(Beginning of AVAILABLE RECORDS)
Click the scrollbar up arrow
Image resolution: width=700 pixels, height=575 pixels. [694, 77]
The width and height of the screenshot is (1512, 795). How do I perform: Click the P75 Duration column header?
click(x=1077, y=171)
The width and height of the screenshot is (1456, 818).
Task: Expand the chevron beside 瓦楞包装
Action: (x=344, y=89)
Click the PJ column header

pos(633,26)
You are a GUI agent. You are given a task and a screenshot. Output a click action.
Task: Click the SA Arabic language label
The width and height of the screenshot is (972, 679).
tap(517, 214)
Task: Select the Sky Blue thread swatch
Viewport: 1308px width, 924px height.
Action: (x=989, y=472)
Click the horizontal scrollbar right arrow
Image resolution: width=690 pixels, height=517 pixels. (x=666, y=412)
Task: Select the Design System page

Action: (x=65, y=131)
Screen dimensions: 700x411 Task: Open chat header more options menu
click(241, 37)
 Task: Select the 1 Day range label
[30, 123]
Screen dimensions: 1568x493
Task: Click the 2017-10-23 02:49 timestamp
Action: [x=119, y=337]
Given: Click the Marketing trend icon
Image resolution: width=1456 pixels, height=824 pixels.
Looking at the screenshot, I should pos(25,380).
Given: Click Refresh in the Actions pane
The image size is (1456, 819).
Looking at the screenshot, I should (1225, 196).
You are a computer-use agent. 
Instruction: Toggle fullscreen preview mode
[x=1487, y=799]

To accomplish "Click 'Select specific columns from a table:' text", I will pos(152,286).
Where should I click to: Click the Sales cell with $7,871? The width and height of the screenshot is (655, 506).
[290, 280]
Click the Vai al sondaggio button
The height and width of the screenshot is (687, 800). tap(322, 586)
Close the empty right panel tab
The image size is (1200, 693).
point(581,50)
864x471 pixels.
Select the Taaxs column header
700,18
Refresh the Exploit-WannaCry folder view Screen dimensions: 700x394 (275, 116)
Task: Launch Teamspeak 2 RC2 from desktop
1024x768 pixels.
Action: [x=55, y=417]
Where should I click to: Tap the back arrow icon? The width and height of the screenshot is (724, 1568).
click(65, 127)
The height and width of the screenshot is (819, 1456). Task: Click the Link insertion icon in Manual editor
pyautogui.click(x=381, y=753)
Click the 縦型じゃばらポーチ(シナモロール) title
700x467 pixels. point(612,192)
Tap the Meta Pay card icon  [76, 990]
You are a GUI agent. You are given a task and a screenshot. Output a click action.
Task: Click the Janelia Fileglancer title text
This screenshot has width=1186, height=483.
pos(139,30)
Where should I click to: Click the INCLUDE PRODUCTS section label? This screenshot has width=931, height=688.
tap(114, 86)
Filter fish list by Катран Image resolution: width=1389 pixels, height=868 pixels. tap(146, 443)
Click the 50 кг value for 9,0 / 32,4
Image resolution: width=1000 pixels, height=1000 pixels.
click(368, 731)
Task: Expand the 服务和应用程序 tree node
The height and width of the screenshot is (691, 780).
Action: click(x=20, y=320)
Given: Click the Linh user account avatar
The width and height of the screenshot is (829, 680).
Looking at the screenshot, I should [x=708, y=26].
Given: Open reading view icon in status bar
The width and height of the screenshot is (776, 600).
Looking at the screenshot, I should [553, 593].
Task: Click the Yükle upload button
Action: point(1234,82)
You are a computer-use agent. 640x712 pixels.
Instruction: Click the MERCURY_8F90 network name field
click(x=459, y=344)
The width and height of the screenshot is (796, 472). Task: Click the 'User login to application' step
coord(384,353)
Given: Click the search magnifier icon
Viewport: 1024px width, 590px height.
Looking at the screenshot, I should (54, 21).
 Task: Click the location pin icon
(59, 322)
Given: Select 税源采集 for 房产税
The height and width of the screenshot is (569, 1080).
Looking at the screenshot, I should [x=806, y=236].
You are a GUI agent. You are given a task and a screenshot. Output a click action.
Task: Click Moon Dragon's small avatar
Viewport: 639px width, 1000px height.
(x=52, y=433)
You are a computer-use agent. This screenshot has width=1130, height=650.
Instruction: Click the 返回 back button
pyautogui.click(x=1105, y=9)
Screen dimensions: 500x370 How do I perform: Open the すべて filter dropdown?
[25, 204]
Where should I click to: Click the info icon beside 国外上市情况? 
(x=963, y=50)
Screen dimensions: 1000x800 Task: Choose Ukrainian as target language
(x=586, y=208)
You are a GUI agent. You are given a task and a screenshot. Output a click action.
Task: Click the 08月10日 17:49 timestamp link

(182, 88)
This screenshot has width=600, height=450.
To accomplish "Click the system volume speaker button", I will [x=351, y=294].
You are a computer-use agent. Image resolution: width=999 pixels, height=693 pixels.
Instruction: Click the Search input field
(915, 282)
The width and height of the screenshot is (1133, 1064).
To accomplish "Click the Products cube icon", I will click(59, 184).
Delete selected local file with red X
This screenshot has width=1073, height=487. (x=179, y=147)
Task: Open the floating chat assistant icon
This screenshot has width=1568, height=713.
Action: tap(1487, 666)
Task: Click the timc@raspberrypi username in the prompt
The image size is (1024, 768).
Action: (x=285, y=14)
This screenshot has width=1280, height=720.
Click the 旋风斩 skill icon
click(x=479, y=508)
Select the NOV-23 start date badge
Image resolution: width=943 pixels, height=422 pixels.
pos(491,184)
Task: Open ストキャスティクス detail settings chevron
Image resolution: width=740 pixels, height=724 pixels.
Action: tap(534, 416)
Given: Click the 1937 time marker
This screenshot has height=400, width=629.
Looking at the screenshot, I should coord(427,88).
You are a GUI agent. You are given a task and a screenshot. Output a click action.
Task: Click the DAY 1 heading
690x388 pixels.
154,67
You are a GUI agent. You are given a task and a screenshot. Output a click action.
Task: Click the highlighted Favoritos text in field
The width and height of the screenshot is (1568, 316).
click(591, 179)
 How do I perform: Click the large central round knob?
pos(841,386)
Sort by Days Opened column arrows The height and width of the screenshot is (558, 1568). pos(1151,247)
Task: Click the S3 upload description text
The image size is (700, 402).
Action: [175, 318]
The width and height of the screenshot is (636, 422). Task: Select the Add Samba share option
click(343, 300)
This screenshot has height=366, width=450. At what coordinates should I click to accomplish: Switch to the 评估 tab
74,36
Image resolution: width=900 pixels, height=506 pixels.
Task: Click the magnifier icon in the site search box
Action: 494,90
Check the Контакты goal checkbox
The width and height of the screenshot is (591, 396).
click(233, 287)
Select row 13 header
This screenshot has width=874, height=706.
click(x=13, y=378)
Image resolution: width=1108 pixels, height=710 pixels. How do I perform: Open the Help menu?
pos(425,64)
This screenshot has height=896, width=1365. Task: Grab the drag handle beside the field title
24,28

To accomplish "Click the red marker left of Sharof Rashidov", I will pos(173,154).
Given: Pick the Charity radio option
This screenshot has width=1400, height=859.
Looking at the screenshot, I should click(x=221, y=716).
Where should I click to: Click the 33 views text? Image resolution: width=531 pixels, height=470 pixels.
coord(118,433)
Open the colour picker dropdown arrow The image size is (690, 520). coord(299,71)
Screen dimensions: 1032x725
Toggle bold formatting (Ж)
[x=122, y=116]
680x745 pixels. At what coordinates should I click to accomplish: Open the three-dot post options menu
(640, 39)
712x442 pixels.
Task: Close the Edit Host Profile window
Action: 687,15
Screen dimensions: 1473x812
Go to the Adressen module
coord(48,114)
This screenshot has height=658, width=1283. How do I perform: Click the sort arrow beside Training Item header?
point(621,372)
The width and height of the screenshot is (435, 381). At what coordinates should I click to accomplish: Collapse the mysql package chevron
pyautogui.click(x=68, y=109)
(End of AVAILABLE RECORDS)
● TO DO
What is the number of lines in the listing that contain the word "marker"? Give that number and nothing else.

● RESULT OF THE TASK
2